You built it with Cursor, Copilot, or Claude Code. The model suggested architectural choices that ended up in the filing. Are you still the inventor? Under Thaler v. Vidal and the USPTO's November 28, 2025 revised guidance, only humans can be named as inventors. A practitioner-grade walk-through of the doctrine, the practical decision points, and what your engineering practice needs to show.

Inventorship is the doctrinal question that sits between "I built something" and "I have a patent." It is where the developer hands off to the attorney. With AI tools now embedded in normal engineering workflows, the inventorship question is no longer theoretical. It shows up every time a team decides who goes on a filing.

This page covers three things in order: the doctrine (Thaler, the USPTO's revised guidance, the human-conception standard), the practical decision framework (when AI use is safe, when it requires documentation, when it risks invalidation), and the engineering practice (what to log, how to attribute, where structured-disclosure tooling fits).

This article presents published USPTO guidance, Federal Circuit case law, and practitioner analysis for educational purposes. It is not legal advice. Consult a registered patent attorney for filing decisions.
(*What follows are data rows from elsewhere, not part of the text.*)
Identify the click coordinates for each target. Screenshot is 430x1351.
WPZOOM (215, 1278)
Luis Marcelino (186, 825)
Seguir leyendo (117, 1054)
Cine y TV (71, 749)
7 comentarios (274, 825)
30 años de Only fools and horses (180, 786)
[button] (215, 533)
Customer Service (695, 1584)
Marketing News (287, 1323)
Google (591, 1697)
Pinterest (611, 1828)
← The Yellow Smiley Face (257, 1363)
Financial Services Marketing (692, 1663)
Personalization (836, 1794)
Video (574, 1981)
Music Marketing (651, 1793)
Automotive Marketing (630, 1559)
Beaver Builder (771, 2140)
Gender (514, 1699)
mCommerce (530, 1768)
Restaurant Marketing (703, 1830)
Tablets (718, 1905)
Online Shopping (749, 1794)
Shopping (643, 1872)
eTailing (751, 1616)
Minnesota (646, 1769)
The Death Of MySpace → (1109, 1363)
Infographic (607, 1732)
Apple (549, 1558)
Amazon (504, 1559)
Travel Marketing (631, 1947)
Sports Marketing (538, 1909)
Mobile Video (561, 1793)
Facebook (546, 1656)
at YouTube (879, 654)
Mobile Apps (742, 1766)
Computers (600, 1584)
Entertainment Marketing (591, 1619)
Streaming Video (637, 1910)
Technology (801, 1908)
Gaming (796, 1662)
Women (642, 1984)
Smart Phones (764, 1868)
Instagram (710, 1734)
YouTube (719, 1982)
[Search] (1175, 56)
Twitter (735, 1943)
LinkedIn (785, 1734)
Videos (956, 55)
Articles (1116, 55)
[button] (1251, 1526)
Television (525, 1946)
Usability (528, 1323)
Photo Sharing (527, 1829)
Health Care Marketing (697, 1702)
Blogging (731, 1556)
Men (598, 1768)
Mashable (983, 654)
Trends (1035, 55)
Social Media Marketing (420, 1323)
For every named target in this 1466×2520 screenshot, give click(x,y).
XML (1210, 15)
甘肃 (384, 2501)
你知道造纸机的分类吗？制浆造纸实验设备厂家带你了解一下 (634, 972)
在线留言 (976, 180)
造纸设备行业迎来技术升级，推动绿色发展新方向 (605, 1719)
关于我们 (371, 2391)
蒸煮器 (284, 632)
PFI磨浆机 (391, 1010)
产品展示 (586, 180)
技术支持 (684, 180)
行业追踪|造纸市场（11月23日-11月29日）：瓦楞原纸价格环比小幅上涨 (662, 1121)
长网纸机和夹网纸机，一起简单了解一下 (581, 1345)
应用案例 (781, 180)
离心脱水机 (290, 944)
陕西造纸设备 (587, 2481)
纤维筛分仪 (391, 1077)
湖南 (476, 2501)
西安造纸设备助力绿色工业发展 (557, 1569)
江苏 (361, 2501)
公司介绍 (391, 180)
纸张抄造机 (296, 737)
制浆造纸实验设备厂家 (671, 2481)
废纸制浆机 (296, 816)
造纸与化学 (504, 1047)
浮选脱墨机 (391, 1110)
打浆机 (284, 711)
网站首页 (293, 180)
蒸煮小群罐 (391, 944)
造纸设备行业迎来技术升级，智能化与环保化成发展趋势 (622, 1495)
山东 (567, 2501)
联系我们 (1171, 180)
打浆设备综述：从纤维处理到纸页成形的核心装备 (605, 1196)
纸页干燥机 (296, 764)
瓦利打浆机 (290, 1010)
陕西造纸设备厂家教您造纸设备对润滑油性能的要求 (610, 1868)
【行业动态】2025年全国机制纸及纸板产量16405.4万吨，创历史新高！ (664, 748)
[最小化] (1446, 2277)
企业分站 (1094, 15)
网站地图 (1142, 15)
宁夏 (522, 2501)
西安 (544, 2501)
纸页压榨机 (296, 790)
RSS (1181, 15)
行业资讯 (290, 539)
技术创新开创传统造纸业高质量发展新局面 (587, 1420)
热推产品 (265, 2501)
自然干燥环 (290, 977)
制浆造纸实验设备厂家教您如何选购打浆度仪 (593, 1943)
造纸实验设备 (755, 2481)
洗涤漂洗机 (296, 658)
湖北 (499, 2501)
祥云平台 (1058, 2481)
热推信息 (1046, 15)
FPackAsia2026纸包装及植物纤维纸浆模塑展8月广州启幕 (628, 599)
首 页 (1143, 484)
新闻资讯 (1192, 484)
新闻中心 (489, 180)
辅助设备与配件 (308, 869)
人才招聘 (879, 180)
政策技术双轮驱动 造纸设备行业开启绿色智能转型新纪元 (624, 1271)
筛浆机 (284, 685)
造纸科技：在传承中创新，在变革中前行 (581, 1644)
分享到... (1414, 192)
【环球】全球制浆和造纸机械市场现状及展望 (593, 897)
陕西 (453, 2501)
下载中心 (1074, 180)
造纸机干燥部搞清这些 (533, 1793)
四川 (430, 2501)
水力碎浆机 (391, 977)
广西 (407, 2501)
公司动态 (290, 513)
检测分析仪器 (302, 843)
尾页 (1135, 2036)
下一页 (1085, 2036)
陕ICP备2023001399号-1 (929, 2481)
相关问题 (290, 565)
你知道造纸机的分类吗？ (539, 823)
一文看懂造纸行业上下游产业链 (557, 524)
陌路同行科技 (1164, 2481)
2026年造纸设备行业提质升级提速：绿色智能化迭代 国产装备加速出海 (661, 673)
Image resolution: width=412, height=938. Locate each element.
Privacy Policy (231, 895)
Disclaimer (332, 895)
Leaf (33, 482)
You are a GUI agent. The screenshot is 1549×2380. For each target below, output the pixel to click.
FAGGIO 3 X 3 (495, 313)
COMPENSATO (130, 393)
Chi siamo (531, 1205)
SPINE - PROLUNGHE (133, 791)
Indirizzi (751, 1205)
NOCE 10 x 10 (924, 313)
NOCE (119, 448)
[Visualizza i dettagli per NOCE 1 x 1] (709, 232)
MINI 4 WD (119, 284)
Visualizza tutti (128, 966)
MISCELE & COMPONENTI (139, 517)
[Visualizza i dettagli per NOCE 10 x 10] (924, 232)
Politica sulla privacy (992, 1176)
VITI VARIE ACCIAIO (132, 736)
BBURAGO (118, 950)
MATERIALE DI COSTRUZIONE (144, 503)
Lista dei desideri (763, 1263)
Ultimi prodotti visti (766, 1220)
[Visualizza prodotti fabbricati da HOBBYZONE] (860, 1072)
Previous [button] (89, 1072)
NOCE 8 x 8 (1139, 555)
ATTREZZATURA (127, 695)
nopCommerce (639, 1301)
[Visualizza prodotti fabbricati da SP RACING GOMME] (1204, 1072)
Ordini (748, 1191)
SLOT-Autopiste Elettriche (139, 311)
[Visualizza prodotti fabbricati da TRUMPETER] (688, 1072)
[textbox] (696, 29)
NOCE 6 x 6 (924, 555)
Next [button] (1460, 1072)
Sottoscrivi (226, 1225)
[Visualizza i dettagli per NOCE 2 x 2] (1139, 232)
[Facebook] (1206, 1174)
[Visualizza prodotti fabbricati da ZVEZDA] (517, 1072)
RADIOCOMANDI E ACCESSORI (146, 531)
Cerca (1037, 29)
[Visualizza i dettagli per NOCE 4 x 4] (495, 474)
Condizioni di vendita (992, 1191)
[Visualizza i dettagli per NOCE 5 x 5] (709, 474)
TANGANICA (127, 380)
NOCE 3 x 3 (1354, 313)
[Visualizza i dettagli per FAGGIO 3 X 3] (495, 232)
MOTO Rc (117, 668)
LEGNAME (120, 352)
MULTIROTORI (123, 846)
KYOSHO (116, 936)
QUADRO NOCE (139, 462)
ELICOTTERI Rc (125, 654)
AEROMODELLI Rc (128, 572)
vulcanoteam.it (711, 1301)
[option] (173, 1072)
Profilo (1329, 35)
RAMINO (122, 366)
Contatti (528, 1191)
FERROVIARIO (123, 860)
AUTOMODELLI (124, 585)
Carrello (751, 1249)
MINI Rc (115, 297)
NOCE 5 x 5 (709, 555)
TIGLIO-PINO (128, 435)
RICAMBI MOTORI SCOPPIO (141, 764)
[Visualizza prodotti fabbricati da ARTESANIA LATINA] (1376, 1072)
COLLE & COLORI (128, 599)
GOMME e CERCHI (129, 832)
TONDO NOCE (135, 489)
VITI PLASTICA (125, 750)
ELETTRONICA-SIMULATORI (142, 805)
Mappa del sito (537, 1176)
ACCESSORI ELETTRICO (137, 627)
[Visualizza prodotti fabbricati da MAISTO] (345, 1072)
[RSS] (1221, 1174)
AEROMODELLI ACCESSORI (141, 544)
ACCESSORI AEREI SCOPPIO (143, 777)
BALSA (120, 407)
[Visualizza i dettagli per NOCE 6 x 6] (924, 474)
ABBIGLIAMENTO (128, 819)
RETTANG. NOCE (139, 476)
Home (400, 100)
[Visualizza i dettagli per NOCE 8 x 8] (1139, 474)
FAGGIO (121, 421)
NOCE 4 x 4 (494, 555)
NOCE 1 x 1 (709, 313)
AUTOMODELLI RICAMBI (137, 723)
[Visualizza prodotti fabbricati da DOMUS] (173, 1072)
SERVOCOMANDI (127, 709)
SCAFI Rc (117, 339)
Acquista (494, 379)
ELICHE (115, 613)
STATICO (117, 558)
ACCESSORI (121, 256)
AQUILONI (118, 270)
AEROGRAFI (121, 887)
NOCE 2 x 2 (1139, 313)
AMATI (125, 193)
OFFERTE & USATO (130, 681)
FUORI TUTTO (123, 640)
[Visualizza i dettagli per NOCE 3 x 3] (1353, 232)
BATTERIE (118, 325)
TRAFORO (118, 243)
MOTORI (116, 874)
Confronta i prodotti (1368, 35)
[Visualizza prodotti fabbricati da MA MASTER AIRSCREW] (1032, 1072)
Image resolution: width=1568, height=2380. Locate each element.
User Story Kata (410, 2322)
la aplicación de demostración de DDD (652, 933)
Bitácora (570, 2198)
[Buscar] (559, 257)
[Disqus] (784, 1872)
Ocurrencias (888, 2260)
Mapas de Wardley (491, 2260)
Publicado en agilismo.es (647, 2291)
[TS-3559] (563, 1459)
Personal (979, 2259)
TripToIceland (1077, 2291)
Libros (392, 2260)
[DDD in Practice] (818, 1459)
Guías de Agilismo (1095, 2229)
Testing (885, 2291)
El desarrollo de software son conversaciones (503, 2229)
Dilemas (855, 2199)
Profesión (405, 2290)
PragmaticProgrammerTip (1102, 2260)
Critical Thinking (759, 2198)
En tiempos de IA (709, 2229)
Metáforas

Recent developments (June 2026)

  • The Federal Register citation for the current USPTO guidance is 90 Fed. Reg. 54636 (Nov. 28, 2025, Doc 2025-21457, Docket PTO-P-2025-0014), which rescinded the February 13, 2024 guidance.
  • The USPTO Subject Matter Eligibility Examples 47-49 are still current §101 examples, but they do not decide inventorship. See our §101 Declaration Strategy page for the eligibility side of the cluster.

Four different questions often get collapsed into one

Before walking through the inventorship doctrine, it helps to separate the four questions that get tangled together whenever AI tools are part of the engineering workflow. Each has its own legal framework, and the answers do not always line up.

Question What it asks Governing framework
Eligibility Is the claimed invention the kind of thing patent law protects? 35 U.S.C. § 101, the Alice/Mayo two-step, MPEP § 2106. See our SMED guide.
Inventorship Which natural persons conceived the claimed invention? 35 U.S.C. §§ 100(f), 116; Thaler v. Vidal; MPEP § 2109. The subject of this page.
Ownership Who holds the patent rights once they exist? Employment agreements, assignment language, contractor agreements, company formation documents. State contract law.
Confidentiality and discovery What AI prompts, outputs, drafts, or logs might matter later in prosecution, diligence, or litigation? FRCP 26(b), work-product doctrine, attorney-client privilege, protective orders. See our discovery and privilege guide.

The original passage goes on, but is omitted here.